Changing the Mindset & Growing Handles

A long time ago a scientist noticed that when a dog saw a lab coat, he drooled. It turns out that the scientist wore his lab coat when feeding the dog. Pavlov's work was begun and we learned all about conditioning. In racing, it turns out when a track sees a horseman group, and vice-versa, we are conditioned that there is gonna be trouble.

At Woodbine this month, negotiations between the horseman group and Woodbine are ongoing, so I hear, to strike a deal. There are a number of things at issue, namely dates, private property rights, purse distribution and so on. Those are all important issues, and I am sure they can be worked out, however, it will not be easy; it never is.

I wonder though, why not work on some common ground, and help the game at the same time?

Currently the revenue agreements banged out between these two parties are pre-1990 in nature (and this is not just here, this is the way they are done all over racing). If the takeout is 22%, the horseman’s group takes a fixed percentage (let’s say 10%) and Woodbine takes a fixed percentage (say 10%) and the rest goes to various entities. This is how I understand it anyway. So, what happens if we want a wagering sale, for example a 10% takeout pick 4 on Friday’s? We can not. The ink on the deal assures it. The horseman group is entitled to 10%, the deals are not pro-rated, and Woodbine is not a charity. We are boxed in by deals like this and if you don't believe me, look at how hard Ron Geary at Ellis Park had to work to get his 4% pick 4 done.

Do this.
Repeat the passage from the horse racing article, from "Changing the Mindset" up to and including "it never is.", word for word.

Information supplied.
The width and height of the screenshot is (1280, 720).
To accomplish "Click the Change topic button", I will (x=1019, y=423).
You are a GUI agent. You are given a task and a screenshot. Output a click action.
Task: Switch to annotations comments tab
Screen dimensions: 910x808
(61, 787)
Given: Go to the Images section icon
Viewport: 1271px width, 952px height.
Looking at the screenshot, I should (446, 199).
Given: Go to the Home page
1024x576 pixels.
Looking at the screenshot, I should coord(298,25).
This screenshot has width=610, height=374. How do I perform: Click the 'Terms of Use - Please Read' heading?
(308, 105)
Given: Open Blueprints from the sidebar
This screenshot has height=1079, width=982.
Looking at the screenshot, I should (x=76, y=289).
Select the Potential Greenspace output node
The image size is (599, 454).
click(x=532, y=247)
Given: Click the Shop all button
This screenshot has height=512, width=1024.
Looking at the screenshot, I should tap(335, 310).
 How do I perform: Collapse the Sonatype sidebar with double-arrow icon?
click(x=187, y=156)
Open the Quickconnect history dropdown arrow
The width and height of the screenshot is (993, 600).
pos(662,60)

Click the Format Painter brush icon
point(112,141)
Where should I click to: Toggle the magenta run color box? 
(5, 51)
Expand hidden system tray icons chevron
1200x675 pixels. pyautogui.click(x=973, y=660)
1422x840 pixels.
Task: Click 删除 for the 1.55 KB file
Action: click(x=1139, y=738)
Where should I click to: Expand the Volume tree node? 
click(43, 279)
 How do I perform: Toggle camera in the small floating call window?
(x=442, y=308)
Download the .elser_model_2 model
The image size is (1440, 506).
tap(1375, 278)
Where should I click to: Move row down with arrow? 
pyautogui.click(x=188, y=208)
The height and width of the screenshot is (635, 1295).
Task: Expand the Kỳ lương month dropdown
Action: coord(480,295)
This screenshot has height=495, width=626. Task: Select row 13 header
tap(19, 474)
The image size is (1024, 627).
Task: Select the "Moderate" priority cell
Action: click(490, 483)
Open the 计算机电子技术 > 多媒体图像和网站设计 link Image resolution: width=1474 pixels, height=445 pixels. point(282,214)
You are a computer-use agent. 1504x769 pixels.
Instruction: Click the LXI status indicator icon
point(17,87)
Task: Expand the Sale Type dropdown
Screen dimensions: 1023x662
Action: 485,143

Complete answer.
Changing the Mindset & Growing Handles

A long time ago a scientist noticed that when a dog saw a lab coat, he drooled. It turns out that the scientist wore his lab coat when feeding the dog. Pavlov's work was begun and we learned all about conditioning. In racing, it turns out when a track sees a horseman group, and vice-versa, we are conditioned that there is gonna be trouble.

At Woodbine this month, negotiations between the horseman group and Woodbine are ongoing, so I hear, to strike a deal. There are a number of things at issue, namely dates, private property rights, purse distribution and so on. Those are all important issues, and I am sure they can be worked out, however, it will not be easy; it never is.